Applying inoculation materials

Before applying an inoculant, it is important to check for compatibility with chemical seed treatments, fungicides and insecticides. Chemical compatibility can vary with seed treatment brand. Anchor and Vitaflo 280 both contain the same active ingredients; Thiram and Vitavax; however, they react to inoculants very differently. Compatibility is measured as inoculant survival on untreated seed vs treated seed. Seed treatment compatibility is influenced by specific formulations of both the fungicide and the inoculation material and by application method, e.g. slurry application vs sequential and/or simultaneous applications. Inoculants with an “extender type” additive have significantly improved on-seed planting intervals.
 
Seed inoculated with a product not having an “extender material” should be planted as soon as possible after treatment (12 hours or less) so the bacterial cells will remain moist and survive long enough to infect soybean roots following germination. Seed inoculated with a product having an “extender” can be held up to 30 days before planting depending on the product and which fungicides may be present. Always check the inoculat
ion label for fungicide compatibility and the recommended planting interval. Most inoculation companies are working to increase compatibility with fungicides to give producers more management flexibility in the use of inoculation materials. It is notable that some fungicides, such as Apron-Maxx RFC (Rhizobia Friendly Concentrate) are designed for lower Rhizobia Toxicity. When applying a fungicide or using fungicide treated seed, be sure the fungicide has dried before applying inoculation material to the seed. Some inoculationproducts may be mixed with some fungicides and applied to the seed together, and many of the good liquid inoculants allow a 4-hour tank mix with fungicides so they can be simultaneously applied from the same tank. For specific product information refer to the product label.
 
When loading a drill or planter using an auger; liquid or dry inoculation materials should be added to the seed as it enters the auger for thorough application. While over-application of a dry inoculant should not be toxic to seed, as it can with chemical seed treatments, it increases the cost and may interfere with seed flow through the planter or drill. Seed inoculated at the recommended rate with peat inoculation materials will appear untreated from a distance. Twenty to forty small specks of inoculation material on each seed are adequate. Over-application of liquid products is also costly and may cause bridging in the seed box.

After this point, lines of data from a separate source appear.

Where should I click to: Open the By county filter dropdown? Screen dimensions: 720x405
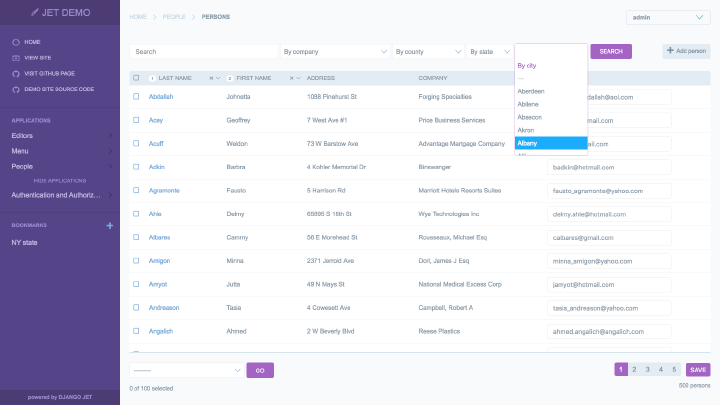tap(428, 51)
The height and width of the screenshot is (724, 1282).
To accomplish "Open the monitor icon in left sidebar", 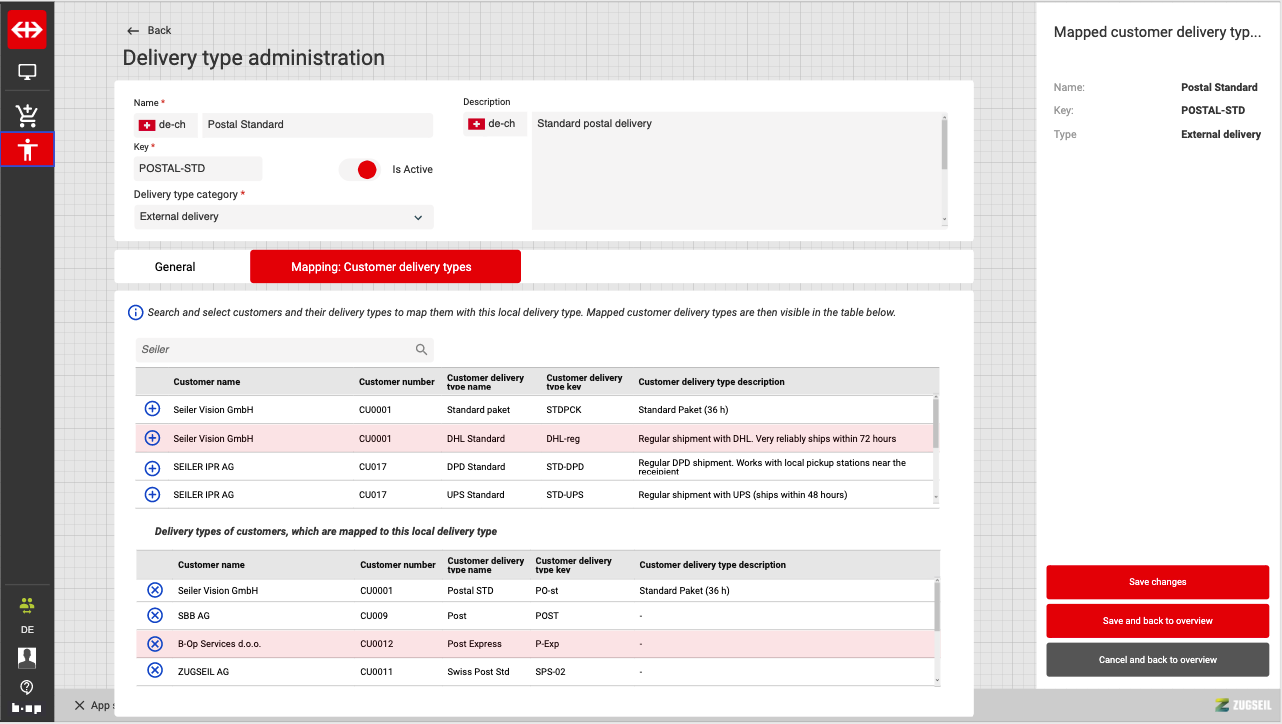I will tap(27, 73).
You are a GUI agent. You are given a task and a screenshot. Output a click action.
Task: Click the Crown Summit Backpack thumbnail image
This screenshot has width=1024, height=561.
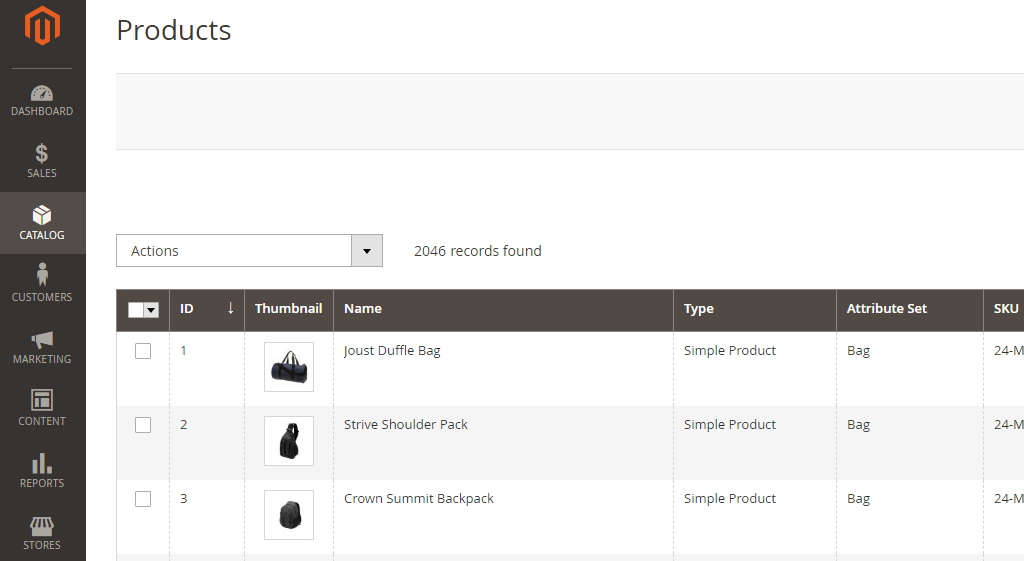click(x=289, y=515)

Calibration of the application system is a must if the proper rate of inoculation material is to be applied. First determine the delivery rate of seed through the auger by weighing the amount of seed passing through the auger in 30 seconds. Then calculate the amount of inoculation material needed for that amount of seed and set the inoculation applicator to apply that amount of inoculation material in 30 seconds.